Há desde operações em que o tomador de crédito do BNDES recebia 100% a mais do que pedia para aplicar em debêntures do Grupo Santos até o aluguel de Cédulas do Produtor Rural (CPR), além de operações de dólar cabo - operações típicas de doleiros, envolvendo outras dezenas de empresas de alguma forma ligadas à Edemar. Isso apenas em operações realizadas dentro do Banco Santos. O Ministério Público Federal (MPF) identificou inúmeros laranjas em operações que envolvem dezenas de offshores e empresas brasileiros ligadas ao esquema.

Do rombo do Banco Santos, a carteira praticamente perdida está em R$ 1,7 bilhão. Da carteira de crédito de R$ 700 milhões considerada recuperável pelo administrador judicial, R$ 386 milhões são de operações de reciprocidade em que o tomador aplicava parte dos recursos em debêntures. Vânio Aguiar tenta convencer os credores a aceitarem fazer um acordo com esses devedores para que eles paguem 100% do crédito que tomaram e efetivamente usaram e tenham um deságio de até 75% da parte que aplicaram nas debêntures. Mas os credores, por sua vez, principalmente os mais de 100 liderados pela KPMG e pelo escritório Lobo & Ibeas, querem que Aguiar passe informações mais precisas sobre esses descontos. Os advogados acreditam que deveria haver uma pressão para que a dívida fosse paga integralmente. "Quem tomou mais dinheiro do que precisava podia não saber o que, mas sabia que estava fazendo parte de alguma coisa", diz o advogado Luiz Eugênio Muller, do Lobo & Ibeas. A proposta era até mesmo de que esses devedores fossem denunciados por participar das fraudes.
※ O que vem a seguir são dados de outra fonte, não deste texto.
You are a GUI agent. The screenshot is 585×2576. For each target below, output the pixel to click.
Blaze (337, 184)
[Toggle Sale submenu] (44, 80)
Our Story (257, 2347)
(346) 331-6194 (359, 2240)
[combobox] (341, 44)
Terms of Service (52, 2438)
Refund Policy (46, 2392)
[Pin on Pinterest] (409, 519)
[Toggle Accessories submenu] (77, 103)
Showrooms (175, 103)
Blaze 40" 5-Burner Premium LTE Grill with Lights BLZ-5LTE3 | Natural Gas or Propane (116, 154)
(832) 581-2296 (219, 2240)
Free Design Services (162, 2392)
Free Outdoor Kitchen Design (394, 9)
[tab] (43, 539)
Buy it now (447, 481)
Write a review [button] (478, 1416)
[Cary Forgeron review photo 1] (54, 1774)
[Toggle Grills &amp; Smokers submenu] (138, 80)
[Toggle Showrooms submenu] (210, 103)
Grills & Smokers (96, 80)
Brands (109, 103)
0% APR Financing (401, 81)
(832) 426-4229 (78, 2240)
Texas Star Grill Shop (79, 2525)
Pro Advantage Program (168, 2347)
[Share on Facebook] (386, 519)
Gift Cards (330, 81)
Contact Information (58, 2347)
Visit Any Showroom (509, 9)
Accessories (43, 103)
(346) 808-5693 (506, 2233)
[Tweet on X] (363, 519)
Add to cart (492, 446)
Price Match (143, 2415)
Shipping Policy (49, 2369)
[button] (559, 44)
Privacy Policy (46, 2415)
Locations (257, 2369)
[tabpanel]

Muitos desses empréstimos foram tomados por empresas que hoje não teriam condições de honrar os compromissos. Por outro lado, inúmeras fundações, empresas, fundos de investimentos e pessoas físicas já estão tendo que arcar com prejuízos de bilhões em suas carteiras. Pelos relatórios de Aguiar à Justiça paulista, que cuida da falência, se por um lado os devedores financiavam o esquema, por outro os próprios credores faziam sua parte injetando milhões no Banco Santos por meio de Certificados de Depósitos Bancários (CDBs). Com o habeas corpus, Edemar Cid Ferreira volta para a mansão do Morumbi, em que se acredita que tenha gasto cerca de R$ 150 milhões.